Canada is getting six of the older CH-47Ds before the end of the year. This is actually a lease/purchase that will cost about $50 million per helicopter. In support of this, since last March, over a hundred Canadian pilots and maintainers have been training in the United States. Canada has also got on the waiting list for sixteen new CH-47Fs, which they should receive in about five years.

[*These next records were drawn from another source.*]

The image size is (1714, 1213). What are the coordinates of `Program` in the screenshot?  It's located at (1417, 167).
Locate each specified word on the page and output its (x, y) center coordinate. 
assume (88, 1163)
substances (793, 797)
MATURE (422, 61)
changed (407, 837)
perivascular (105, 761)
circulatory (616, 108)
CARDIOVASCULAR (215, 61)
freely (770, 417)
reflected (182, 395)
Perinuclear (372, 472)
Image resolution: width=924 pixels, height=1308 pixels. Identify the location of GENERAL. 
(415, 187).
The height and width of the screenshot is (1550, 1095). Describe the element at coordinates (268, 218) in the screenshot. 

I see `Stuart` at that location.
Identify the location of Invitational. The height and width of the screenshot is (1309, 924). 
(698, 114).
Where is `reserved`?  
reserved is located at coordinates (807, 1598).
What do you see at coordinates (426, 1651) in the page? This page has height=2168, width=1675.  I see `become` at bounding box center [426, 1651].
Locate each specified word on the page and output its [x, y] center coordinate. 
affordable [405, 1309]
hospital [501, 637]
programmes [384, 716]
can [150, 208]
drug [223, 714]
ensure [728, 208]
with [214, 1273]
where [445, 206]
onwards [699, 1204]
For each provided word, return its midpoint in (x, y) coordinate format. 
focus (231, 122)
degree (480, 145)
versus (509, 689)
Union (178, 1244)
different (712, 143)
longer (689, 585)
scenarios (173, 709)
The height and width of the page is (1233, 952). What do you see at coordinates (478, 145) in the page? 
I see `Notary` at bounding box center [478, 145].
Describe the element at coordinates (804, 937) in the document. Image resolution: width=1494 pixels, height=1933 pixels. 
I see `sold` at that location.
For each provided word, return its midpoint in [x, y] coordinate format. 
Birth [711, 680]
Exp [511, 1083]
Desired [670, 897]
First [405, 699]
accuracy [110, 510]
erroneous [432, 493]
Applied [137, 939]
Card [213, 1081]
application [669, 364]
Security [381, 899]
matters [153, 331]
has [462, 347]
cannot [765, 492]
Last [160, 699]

The first CH-47s entered service in 1962, able to carry only five tons. Some 750 saw service in Vietnam, and 200 were lost in action. Between 1982-94, 500 CH-47s were rebuilt to the CH-47D standard. SOCOM operates 31 MH-47Ds and Es, which have additional navigation gear. These are being upgraded to MH-47F standards, and the fleet expanded to 61 helicopters. As a result of all this, the CH-47 will end up serving at least 75 years. The CH-47F upgrades and new builds will not be completed until 2018. That means a lot of these helicopters are tied up being rebuilt, while the others are working hard to support troops in Iraq and Afghanistan. Many of these helicopters are then sidelined for extensive maintenance, in order to keep them operational until they can get the CH-47F upgrades done. The Canadian military has , for years,  tried to buy these helicopters, but new CH-47F's cost about $35 million each, and Canadian legislators didn't want to spend a lot of money on new military helicopters, at least not in peacetime. But with 4,000 Canadian troops in Afghanistan (by the end of the year), a new sense of urgency developed.

So in the meantime, Canada has leased eight slightly smaller Mi-8 helicopters from an East European firm arriving in a few months, for one year of service. The leased choppers can only carry freight, except in emergencies, when they can also carry Canadian troops. Britain is under tremendous political and media pressure to do the same.